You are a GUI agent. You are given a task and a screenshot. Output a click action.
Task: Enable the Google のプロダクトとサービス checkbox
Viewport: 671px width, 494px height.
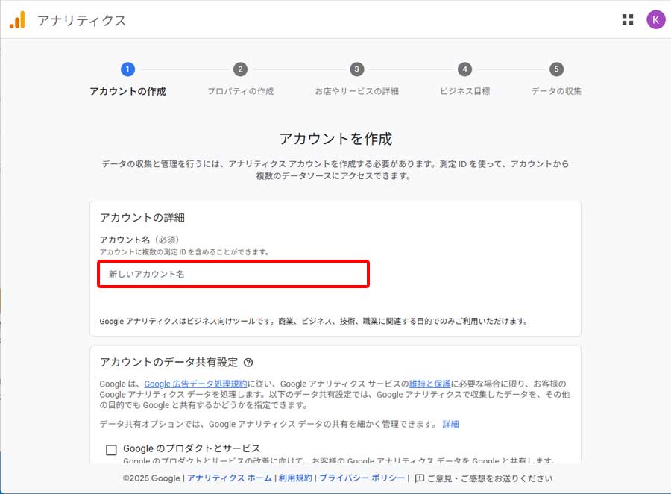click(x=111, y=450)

★ ★ ★

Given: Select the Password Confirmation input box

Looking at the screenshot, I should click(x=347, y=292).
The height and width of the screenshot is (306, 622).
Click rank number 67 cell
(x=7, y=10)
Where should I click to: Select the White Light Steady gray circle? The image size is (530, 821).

★ ★ ★

What this task involves
Everything above from the line containing "The height and" through the line containing "Where should I" must be copied exactly. Nothing outside that range belongs in the answer.

Solution for this task
The height and width of the screenshot is (306, 622).
Click rank number 67 cell
(x=7, y=10)
Where should I click to: Select the White Light Steady gray circle? The image size is (530, 821).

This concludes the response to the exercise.